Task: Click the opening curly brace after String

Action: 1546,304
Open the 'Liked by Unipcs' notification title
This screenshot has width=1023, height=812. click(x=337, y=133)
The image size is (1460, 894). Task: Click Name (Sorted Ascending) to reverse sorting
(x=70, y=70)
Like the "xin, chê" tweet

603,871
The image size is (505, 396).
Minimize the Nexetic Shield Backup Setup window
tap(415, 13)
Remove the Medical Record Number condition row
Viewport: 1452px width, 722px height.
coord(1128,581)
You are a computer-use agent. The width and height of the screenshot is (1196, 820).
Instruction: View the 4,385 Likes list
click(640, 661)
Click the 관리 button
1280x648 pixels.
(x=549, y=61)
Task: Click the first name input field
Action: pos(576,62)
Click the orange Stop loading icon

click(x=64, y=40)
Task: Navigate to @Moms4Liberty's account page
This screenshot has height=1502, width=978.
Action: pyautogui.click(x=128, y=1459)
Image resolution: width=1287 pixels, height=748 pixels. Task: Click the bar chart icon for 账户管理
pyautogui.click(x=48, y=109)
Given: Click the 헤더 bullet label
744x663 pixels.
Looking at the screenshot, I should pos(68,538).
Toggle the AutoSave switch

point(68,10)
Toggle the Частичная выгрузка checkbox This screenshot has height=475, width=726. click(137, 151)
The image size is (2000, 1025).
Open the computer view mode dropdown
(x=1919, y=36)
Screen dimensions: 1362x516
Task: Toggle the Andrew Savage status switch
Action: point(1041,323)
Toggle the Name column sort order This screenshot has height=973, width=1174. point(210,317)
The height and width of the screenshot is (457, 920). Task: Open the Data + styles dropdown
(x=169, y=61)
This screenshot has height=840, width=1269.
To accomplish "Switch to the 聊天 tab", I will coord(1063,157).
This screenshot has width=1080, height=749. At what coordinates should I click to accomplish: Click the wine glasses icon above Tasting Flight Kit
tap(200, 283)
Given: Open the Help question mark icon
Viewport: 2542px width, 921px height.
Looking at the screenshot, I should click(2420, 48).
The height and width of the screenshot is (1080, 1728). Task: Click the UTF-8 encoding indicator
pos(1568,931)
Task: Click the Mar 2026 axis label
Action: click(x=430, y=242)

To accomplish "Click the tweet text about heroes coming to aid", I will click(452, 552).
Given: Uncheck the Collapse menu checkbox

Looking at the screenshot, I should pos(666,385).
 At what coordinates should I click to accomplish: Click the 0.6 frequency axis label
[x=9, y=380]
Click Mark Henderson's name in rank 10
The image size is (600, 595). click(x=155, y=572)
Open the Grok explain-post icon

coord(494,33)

◇ ◇ ◇ ◇ ◇

_The task_
Repeat the records above word for word, from first line to last.

_Reply to the task_
Task: Click the opening curly brace after String

Action: 1546,304
Open the 'Liked by Unipcs' notification title
This screenshot has width=1023, height=812. click(x=337, y=133)
The image size is (1460, 894). Task: Click Name (Sorted Ascending) to reverse sorting
(x=70, y=70)
Like the "xin, chê" tweet

603,871
The image size is (505, 396).
Minimize the Nexetic Shield Backup Setup window
tap(415, 13)
Remove the Medical Record Number condition row
Viewport: 1452px width, 722px height.
coord(1128,581)
You are a computer-use agent. The width and height of the screenshot is (1196, 820).
Instruction: View the 4,385 Likes list
click(640, 661)
Click the 관리 button
1280x648 pixels.
(x=549, y=61)
Task: Click the first name input field
Action: pos(576,62)
Click the orange Stop loading icon

click(x=64, y=40)
Task: Navigate to @Moms4Liberty's account page
This screenshot has height=1502, width=978.
Action: pyautogui.click(x=128, y=1459)
Image resolution: width=1287 pixels, height=748 pixels. Task: Click the bar chart icon for 账户管理
pyautogui.click(x=48, y=109)
Given: Click the 헤더 bullet label
744x663 pixels.
Looking at the screenshot, I should pos(68,538).
Toggle the AutoSave switch

point(68,10)
Toggle the Частичная выгрузка checkbox This screenshot has height=475, width=726. click(137, 151)
The image size is (2000, 1025).
Open the computer view mode dropdown
(x=1919, y=36)
Screen dimensions: 1362x516
Task: Toggle the Andrew Savage status switch
Action: point(1041,323)
Toggle the Name column sort order This screenshot has height=973, width=1174. point(210,317)
The height and width of the screenshot is (457, 920). Task: Open the Data + styles dropdown
(x=169, y=61)
This screenshot has height=840, width=1269.
To accomplish "Switch to the 聊天 tab", I will coord(1063,157).
This screenshot has width=1080, height=749. At what coordinates should I click to accomplish: Click the wine glasses icon above Tasting Flight Kit
tap(200, 283)
Given: Open the Help question mark icon
Viewport: 2542px width, 921px height.
Looking at the screenshot, I should click(2420, 48).
The height and width of the screenshot is (1080, 1728). Task: Click the UTF-8 encoding indicator
pos(1568,931)
Task: Click the Mar 2026 axis label
Action: click(x=430, y=242)

To accomplish "Click the tweet text about heroes coming to aid", I will click(452, 552).
Given: Uncheck the Collapse menu checkbox

Looking at the screenshot, I should pos(666,385).
 At what coordinates should I click to accomplish: Click the 0.6 frequency axis label
[x=9, y=380]
Click Mark Henderson's name in rank 10
The image size is (600, 595). click(x=155, y=572)
Open the Grok explain-post icon

coord(494,33)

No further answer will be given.